• **Untersuchter Text**
Vielen Dank an Marvelous Europe für die freundliche Bereitstellung eines Rezensionsexemplars von Story of Seasons: Friends of Mineral Town!
Ich bin auch eher Pixel-Fan. Eine liebevolle 2D-Grafik ist mir immer lieber als ein irgendwie leer und verwaschen wirkender dreidimensionaler Look. Manches, z.B. die Kühe, sieht ja trotzdem ganz goldig aus, aber mein Liebling bleibt das allererste Harvest Moon 🙂
Was habe ich da fleißig die Maisfelder bewässert, Baumstümpfe vernichtet und versucht, mit den Mädchen anzubandeln…
Irgendwie fehlt mir in den letzten Jahren die Geduld für solche Spiele. Ich mag jetzt lieber Story-lastige Games.
#NintendoSwitchLite
Ich hab bisher so ziemlich jedes Harvest Moon (mit wenigen Ausnahmen) gespielt. Viele waren toll, manche nicht so toll. Spaß haben sie mir aber irgendwie alle gemacht. Darum wäre ich neugierig auf das Remake. Auf dem GBA fand ich gerade diesen Teil richtig schön und hab ihn oft und lange gespielt. Die Story of Seasons Teile hab ich auch, da gefällt mir das erste allerdings besser als das zweite Spiel. Stardew Valley ist bisher an mir vorbei gegangen, da ich das Spiel erst verpasst habe und dann auf der PS4 für die Disk-Version mittlerweile Mondpreise verlangt werden. Mineral Town klingt aber so als würde ich es auch nochmal als Remake mögen. Klein und überschaubar, aber mit den Bewohnern immer interessant. Auf GBA hab ich das vor so langer Zeit mal gespielt, die Typen hab ich sicherlich allesamt wieder vergessen. #NintendoSwitchLite
Klingt eigentlich ganz interessant, obwohl mir der Look des Spiels nicht ganz so gut gefällt. Das einzige Spiel dieser Art, welches ich selber kenne ist Stardew Valley. Das fand ich gar nicht so komplex und eigentlich ganz einsteigerfreundlich. Vielleicht ist Story of Seasons dann auch wieder zu simpel? Bei einem Sale würde ich aber wohl trotzdem zuschlagen. „#NintendoSwitchLite“
@TiraMizu: Also Natsume und Marvellous haben sich irgendwann getrennt und jeder sein eigenes Ding gemacht. Daher waren die letzten Harvest Moon Teile nicht so der Bringer. SoS allerdings ist genau das, was man am alten Harvest Moon schätzt. Liebe zum Detail. Dieses Spiel hier gab es früher auf der PS1. Wurde quasi noch mal etwas aufgehübscht für die Switch, aber ist halt kein komplett neu erfundenes Game.

• **Bereitgestellte Einträge**
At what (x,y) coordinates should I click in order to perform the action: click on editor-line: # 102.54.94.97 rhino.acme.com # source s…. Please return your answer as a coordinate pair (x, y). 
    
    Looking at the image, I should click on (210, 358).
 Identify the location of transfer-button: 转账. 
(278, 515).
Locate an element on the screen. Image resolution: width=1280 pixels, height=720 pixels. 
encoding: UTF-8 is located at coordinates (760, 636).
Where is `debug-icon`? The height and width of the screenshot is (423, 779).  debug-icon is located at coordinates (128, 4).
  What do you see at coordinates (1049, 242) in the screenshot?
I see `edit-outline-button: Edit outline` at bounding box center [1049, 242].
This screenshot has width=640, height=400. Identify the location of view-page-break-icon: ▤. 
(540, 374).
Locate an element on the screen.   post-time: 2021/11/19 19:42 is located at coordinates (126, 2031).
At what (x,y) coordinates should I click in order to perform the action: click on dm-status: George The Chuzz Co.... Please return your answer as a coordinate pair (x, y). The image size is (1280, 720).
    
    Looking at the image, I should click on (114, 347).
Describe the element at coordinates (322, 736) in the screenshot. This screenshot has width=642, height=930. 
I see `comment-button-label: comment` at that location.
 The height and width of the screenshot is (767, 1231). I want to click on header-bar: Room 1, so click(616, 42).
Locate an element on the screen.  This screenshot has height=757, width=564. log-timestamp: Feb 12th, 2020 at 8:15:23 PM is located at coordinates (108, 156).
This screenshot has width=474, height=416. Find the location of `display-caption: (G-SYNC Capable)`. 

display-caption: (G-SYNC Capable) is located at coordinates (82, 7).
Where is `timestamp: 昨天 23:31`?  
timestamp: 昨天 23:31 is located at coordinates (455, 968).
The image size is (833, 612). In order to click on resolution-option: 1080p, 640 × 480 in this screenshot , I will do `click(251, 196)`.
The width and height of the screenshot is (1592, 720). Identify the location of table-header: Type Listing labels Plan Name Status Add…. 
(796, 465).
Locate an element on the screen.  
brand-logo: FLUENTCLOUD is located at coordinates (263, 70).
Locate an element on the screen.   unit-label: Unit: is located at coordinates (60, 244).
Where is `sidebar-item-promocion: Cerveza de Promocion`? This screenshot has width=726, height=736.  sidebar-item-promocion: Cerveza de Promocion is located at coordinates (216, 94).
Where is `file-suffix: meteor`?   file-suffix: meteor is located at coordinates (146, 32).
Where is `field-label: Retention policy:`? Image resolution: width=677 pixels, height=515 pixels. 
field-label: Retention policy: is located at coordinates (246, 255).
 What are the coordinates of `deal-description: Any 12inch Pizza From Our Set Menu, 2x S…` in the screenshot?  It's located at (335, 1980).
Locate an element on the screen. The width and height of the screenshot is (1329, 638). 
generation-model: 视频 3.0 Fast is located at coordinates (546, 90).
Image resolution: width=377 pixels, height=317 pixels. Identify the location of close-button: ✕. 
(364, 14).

• **Arbeitsauftrag 1**
Wer hat laut dem untersuchten Text das Rezensionsexemplar von Story of Seasons: Friends of Mineral Town zur Verfügung gestellt?
• **Arbeitsauftrag 2**
Zähle alle Tätigkeiten auf, die im untersuchten Text in dem Satz genannt werden, der mit „Was habe ich da fleißig“ beginnt.
Die Einträge haben keinen Bezug zum Text.

• **Schriftliche Lösung 1**
Marvelous Europe.

• **Schriftliche Lösung 2**
- die Maisfelder bewässert
- Baumstümpfe vernichtet
- versucht, mit den Mädchen anzubandeln